# SOURCE DOCUMENT start

SSD and YOLOv1 adopt a CNN network for detection. However, the anchor mechanism of Faster R-CNN is added on the basis of YOLOv1, which combines the advantages of both. This is equivalent to adding a regional recommendation mechanism through regression and designing feature extraction boxes of different sizes for depth feature maps of different scales. The feature extraction box predicts the target category and real boundary; then, NMS filters the best prediction results. DSSD replaces the VGG network of SSD with ResNet-101, which introduces a residual module before classification and regression. It also adds the anti-convolution layer after the auxiliary convolution layer that is added by SSD to form a “wide–narrow–wide” hourglass structure. Among them, SSD513 achieves an average accuracy of 31.2%, whereas DSSD513 achieves an average accuracy of 33.2% on the COCO dataset. Meanwhile, DSSD and YOLOv3 achieve comparable accuracy on the COCO dataset, but DSSD has a significantly slower rate compared with YOLOv3.
RetinaNet comprises ResNet+FPN+two FCN sub-networks, which are unfolded with a feature pyramid network (FPN) structure for the main network part and two sub-networks for different tasks. They are used for classification and location regression. RetinaNet achieves an average accuracy of 32.5% on the COCO dataset.
In addition to the mentioned mainstream algorithms, Jifeng et al. [21] proposed a deformable convolution network (DCN) to learn and adapt to geometric changes reflected by the target effective space support area. Based on DCNv1, they expanded the deformable convolution and enhanced the modeling ability. They also proposed a feature simulation scheme, that is, a feature mimicking scheme, for network training. In the last 2 years, the Google Brain team has proposed NAS-FPN [5] for FPN feature maps, which still use RetinaNet. Based on ReinaNet, an additional NAS method has been designed to combine and update the feature maps extracted by RetinaNet to obtain better detection accuracy. NAS-FPN selects the first two candidate feature layers as input feature layers, followed by the resolution of output features. Finally, NAS-FPN selects a binary operation to rectify two input feature layers into new output features, which are added to the candidate feature layers, and it obtains excellent test results on the COCO dataset.

# SOURCE DOCUMENT end
# RECORDED INFORMATION start

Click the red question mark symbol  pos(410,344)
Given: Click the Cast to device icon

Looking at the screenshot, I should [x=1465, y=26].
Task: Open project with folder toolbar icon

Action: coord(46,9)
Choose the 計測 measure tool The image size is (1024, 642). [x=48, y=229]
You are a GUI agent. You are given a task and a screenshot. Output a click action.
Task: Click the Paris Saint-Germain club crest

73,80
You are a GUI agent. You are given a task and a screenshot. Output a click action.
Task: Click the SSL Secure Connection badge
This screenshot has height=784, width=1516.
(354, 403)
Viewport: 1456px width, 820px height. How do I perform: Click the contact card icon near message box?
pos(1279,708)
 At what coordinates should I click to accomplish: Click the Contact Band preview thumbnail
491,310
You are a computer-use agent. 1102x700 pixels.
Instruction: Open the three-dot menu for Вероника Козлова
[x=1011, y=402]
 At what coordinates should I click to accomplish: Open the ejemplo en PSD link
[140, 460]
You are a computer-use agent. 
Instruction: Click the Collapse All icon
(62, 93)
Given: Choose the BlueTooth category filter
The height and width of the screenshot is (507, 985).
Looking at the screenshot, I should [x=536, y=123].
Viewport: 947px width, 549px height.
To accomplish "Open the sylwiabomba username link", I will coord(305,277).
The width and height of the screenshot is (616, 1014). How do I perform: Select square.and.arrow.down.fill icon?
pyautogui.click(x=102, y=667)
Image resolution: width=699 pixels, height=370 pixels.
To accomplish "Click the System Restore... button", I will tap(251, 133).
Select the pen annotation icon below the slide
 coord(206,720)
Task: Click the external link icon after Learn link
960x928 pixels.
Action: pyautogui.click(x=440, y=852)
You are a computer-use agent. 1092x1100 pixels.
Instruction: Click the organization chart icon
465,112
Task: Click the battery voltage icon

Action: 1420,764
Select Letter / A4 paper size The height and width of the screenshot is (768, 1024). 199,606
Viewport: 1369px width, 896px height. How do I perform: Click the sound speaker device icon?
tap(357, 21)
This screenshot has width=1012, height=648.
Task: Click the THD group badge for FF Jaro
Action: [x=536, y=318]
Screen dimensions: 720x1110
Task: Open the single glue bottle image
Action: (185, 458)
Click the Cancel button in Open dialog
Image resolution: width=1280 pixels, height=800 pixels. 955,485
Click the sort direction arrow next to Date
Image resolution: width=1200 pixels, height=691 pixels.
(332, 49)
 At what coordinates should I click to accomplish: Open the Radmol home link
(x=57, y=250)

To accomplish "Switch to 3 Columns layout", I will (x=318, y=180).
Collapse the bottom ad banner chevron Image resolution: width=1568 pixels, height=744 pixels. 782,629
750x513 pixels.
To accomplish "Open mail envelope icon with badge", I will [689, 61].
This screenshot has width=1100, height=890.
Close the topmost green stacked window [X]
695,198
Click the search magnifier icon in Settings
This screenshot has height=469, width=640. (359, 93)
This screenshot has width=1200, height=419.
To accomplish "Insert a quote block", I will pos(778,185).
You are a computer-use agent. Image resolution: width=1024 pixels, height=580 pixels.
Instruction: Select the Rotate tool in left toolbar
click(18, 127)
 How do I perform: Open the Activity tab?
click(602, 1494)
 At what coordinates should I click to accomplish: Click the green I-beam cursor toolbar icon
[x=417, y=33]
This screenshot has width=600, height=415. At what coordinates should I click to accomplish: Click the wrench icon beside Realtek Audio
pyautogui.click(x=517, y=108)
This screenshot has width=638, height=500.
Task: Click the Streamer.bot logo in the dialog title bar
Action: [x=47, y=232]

# RECORDED INFORMATION end

COMPLETE THE FOLLOWING —
• a. Can you reproduce, word for word, the section of the object detection passage that begins with the words containing "RetinaNet comprises ResNet+FPN+two" and ends with "32.5% on the COCO dataset."?
• b. How would the object detection passage go on after its final sentence? Write the next part.

SOLVED PROBLEMS —
• a.
RetinaNet comprises ResNet+FPN+two FCN sub-networks, which are unfolded with a feature pyramid network (FPN) structure for the main network part and two sub-networks for different tasks. They are used for classification and location regression. RetinaNet achieves an average accuracy of 32.5% on the COCO dataset.

• b.
From the analysis of the network structure of mainstream OD algorithms, it is clear that the development of their algorithms almost always starts by addressing the shortcomings of the algorithm structure in terms of continuous optimization. The two-stage algorithm uses the CNN to extract image features, but it only accounts for part of the computation and wastes a large amount of time in multiple steps, such as classification. Conversely, the one-stage algorithm mainly uses a series of operations (e.g., convolution and pooling) to extract a feature map, which consumes most of the computation time. Therefore, by extracting a common part of the algorithm structure, the basic operation units in the CNN are accelerated, and the data structure is optimized. Therefore, the speed of feature extraction is significantly improved, and then the acceleration of the entire process of the target detection algorithm can be achieved. The one-stage method has an excellent algorithm network structure, and the acceleration performance when hardware acceleration is adopted is significantly improved compared with that of the two-stage algorithm.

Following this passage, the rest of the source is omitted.